*** Dataset ***

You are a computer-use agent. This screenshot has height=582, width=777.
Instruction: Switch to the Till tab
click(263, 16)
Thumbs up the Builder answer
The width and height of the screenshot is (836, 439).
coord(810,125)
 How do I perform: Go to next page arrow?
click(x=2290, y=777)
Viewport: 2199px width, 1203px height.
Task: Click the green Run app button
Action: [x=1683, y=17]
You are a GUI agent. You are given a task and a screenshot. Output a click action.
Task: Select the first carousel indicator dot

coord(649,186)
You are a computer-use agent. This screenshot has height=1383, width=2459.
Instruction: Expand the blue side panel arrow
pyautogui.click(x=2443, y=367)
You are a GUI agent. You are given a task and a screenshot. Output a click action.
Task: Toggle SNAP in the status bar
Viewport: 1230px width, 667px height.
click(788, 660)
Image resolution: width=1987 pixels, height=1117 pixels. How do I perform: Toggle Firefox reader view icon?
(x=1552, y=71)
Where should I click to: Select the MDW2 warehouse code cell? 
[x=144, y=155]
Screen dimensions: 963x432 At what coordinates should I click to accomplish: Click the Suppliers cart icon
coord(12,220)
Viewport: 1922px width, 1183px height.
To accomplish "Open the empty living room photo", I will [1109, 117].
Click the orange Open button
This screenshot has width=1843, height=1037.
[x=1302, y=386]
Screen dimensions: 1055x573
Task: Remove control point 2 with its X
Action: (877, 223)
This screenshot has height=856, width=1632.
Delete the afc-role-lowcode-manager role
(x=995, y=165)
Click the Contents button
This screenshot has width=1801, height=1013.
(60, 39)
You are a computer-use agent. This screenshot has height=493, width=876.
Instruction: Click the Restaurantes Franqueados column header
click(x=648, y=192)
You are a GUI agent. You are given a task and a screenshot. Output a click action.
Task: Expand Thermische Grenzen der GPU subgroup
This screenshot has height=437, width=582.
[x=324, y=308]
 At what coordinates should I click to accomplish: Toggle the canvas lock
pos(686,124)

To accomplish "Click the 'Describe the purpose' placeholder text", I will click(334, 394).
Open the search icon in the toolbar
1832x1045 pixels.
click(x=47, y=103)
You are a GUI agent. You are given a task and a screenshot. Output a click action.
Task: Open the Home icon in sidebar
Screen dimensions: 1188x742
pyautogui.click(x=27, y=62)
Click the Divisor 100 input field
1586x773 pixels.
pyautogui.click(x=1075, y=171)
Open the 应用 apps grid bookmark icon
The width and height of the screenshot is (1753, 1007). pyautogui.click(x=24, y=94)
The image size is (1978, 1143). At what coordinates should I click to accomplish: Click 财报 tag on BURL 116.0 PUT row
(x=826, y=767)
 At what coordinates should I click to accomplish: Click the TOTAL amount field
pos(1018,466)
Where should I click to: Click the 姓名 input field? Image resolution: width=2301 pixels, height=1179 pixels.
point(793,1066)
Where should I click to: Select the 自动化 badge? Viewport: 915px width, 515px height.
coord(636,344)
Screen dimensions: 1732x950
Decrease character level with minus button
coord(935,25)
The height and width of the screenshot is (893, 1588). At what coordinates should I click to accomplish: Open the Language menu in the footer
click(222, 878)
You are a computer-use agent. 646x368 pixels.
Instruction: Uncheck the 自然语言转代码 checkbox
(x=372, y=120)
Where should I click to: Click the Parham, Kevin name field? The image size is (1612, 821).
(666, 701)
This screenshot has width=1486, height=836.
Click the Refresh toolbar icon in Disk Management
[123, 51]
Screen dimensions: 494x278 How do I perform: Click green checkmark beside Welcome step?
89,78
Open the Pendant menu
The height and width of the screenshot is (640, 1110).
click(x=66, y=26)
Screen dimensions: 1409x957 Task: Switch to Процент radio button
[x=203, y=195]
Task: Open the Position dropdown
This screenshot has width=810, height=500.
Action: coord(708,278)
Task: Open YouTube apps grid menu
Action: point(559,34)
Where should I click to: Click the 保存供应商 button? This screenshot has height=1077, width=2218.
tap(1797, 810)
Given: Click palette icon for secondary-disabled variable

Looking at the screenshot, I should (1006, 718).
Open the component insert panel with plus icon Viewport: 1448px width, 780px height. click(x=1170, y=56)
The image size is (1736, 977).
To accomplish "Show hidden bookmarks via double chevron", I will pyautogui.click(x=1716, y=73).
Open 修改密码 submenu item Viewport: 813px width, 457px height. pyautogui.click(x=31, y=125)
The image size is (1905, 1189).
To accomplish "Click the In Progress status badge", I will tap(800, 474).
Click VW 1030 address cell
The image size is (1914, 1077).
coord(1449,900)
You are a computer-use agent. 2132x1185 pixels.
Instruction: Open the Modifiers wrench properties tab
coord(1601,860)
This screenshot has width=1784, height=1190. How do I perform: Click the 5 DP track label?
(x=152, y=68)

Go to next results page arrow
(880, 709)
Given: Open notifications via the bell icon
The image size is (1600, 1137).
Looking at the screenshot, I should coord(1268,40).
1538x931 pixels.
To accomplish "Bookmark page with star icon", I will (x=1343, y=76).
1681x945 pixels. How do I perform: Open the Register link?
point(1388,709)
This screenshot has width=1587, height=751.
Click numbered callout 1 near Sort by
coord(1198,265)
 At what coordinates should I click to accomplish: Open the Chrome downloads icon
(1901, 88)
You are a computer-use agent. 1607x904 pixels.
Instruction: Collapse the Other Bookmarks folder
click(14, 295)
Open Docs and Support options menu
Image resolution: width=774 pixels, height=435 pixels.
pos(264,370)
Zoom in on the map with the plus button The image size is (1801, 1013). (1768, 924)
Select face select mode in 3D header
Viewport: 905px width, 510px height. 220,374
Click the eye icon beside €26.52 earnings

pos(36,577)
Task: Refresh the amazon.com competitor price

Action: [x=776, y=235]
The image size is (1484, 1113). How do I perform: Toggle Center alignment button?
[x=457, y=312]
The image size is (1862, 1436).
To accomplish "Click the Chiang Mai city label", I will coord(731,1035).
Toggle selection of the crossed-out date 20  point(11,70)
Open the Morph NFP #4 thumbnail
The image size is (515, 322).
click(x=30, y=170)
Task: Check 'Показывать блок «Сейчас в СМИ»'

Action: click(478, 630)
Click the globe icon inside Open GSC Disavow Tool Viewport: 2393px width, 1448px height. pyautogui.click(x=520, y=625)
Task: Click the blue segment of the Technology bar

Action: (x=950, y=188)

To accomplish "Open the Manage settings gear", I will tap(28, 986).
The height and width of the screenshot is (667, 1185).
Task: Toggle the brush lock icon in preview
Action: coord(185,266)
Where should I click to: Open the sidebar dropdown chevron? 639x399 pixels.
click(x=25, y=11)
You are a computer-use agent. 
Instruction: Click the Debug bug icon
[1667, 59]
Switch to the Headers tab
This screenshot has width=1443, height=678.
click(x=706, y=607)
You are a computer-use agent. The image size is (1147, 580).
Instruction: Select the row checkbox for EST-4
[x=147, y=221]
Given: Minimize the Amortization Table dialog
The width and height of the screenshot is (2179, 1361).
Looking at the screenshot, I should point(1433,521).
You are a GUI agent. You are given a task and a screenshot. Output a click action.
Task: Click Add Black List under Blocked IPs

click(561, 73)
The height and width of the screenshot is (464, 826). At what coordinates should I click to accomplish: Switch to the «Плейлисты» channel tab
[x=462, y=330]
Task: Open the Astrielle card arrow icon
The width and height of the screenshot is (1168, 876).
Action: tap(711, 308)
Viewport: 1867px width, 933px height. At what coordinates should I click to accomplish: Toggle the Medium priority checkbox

*** End of Dataset ***

Would you reproduce, word for word, the lines from the one holding "You are a computer-use agent. The" through the final line of the entries, both included?

» Written solution:
You are a computer-use agent. The image size is (1147, 580).
Instruction: Select the row checkbox for EST-4
[x=147, y=221]
Given: Minimize the Amortization Table dialog
The width and height of the screenshot is (2179, 1361).
Looking at the screenshot, I should point(1433,521).
You are a GUI agent. You are given a task and a screenshot. Output a click action.
Task: Click Add Black List under Blocked IPs

click(561, 73)
The height and width of the screenshot is (464, 826). At what coordinates should I click to accomplish: Switch to the «Плейлисты» channel tab
[x=462, y=330]
Task: Open the Astrielle card arrow icon
The width and height of the screenshot is (1168, 876).
Action: tap(711, 308)
Viewport: 1867px width, 933px height. At what coordinates should I click to accomplish: Toggle the Medium priority checkbox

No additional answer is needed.